Jak stwierdził Masai Ujiri, prezydent Toronto Raptors, doszło do "nieporozumienia" pomiędzy nim a byłą już gwiazdą klubu, DeMarem DeRozanem. Obaj rozmawiali ze sobą w trakcie trwania Summer League w Las Vegas. 28-letni koszykarz otrzymał wówczas zapewnienie, że nikt w klubie nie ma planów się go pozbywać. Co na to Ujiri?
- Rozmawiałem z DeMarem w trakcie ligi letniej i naprawdę chciałem go pozostawić w zespole. Dyskutowaliśmy... Teraz myślę, że moim błędem było mówienie o naszych oczekiwaniach względem niego. Niekoniecznie wspominałem o handlu, ale o tym, czego bym od DeMara chciał w przyszłości. Myślę, że właśnie tu była luka w rozumowaniu - tłumaczył dziennikarzom szef Raptors.
Widać zatem, że Ujiri nie do końca wiedział, jak wybrnąć z całej sytuacji.

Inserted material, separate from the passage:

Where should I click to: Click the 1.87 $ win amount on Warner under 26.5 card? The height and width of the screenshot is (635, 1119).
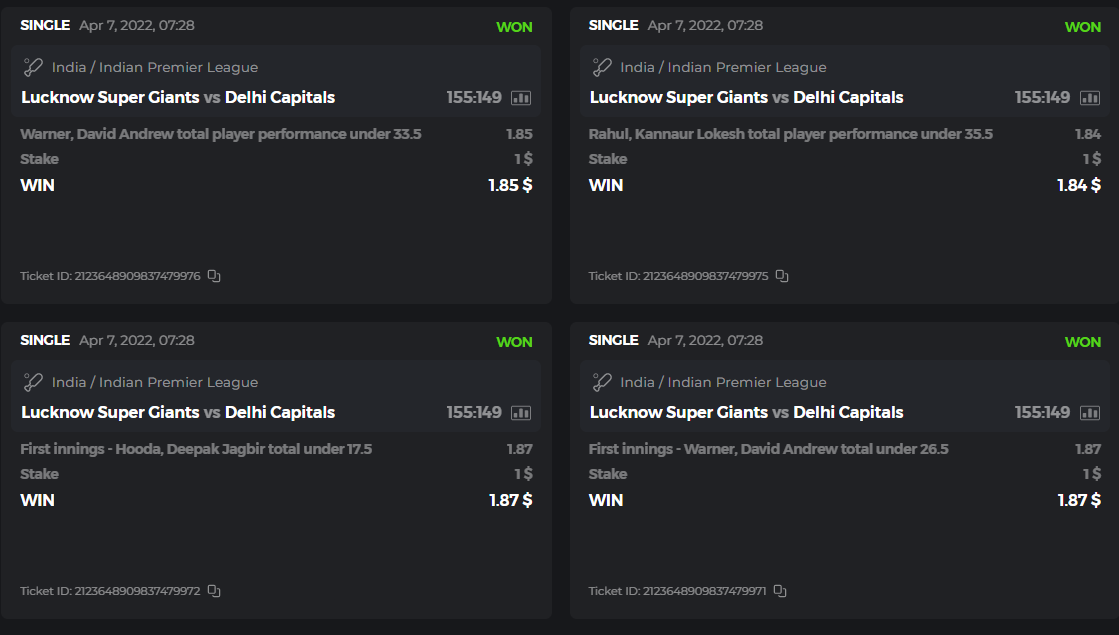click(x=1079, y=500)
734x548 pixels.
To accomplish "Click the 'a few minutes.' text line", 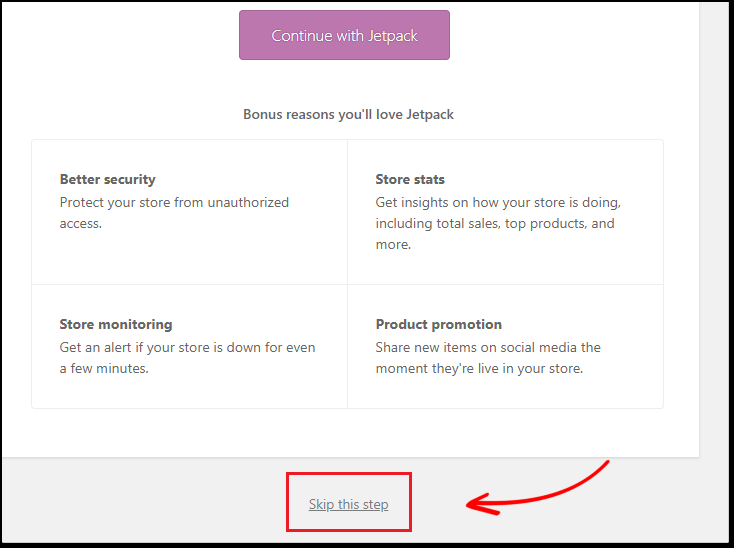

Jednocześnie przyznał, że docenia niesamowity wkład rzucającego w rozwój drużyny oraz podziękował mu za wszystko, co zrobił dla klubu. Dodał jednak, że skoro pojawiła się opcja pozyskania Kawhiego Leonarda, nie mógł przegapić takiej szansy.
Obaj główni zainteresowani całej transakcji nie byli zadowoleni w chwili wymiany. Były gracz Spurs - rzekomo - niekoniecznie był bowiem przekonany do przeprowadzki właśnie do Kanady. Zdążył już jednak stawić się w Toronto, o czym Raptors sami poinformowali na Twitterze, wstawiając na swój profil zdjęcie Ujiriego z nowym nabytkiem.
Welcome to the North pic.twitter.com/FWy6huVI9l
— Toronto Raptors (@Raptors) 20 lipca 2018
- Leonard nie wyraził braku zainteresowania grą u nas. Rozmawiałem z nim i jego agentem i wszystko poszło dobrze. Z niecierpliwością czekam na spotkanie z nimi twarzą w twarz - powiedział prezydent zespołu z Kanady na konferencji, która odbyła się chwilę przed przyjazdem 27-letniego gracza do siedziby klubu.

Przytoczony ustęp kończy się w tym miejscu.